Here's another idea. In a long line of cases and rulings, the Internal Revenue Service has determined that any "excessive" or "unreasonable" compensation awarded by a company to one of its executives may not be deducted from the firm's taxable earnings -- because it is not a legitimate business expense but more like the payout of a dividend. Granted, the IRS hasn't pushed this concept very far. The last time it raised the issue was in the recent bankruptcy of Drexel, Burnham, where the IRS claimed that Drexel had wrongfully deducted from its taxable earnings millions of dollars that it had paid Michael Milken (including $600 million or so in 1986).

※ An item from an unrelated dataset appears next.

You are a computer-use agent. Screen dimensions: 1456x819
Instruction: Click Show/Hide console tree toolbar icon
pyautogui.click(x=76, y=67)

But, as lawyers say, there is at least something of a precedent. Why not a law? Any executive compensation (including the market value of stock options and bonuses) in excess of twenty times the earnings of the lowest-paid worker in the firm shall be deemed "unreasonable," and thus may not be deducted as a business expense.

A modest law, to be sure. It would not put an end to excessive executive compensation. But it might at least force the corporation to reconsider. More important, it would establish a benchmark -- a publicly accepted standard for executive compensation. Any executive whose compensation exceeded the benchmark, and any company that so rewarded its executive, would bear something of a burden of proof to justify the compensation -- not in a court of law, but in the court of public opinion.

Right now, there are no standards. There is no responsibility, just greed in executive suites and simmering resentment below. That's no way to build an economy.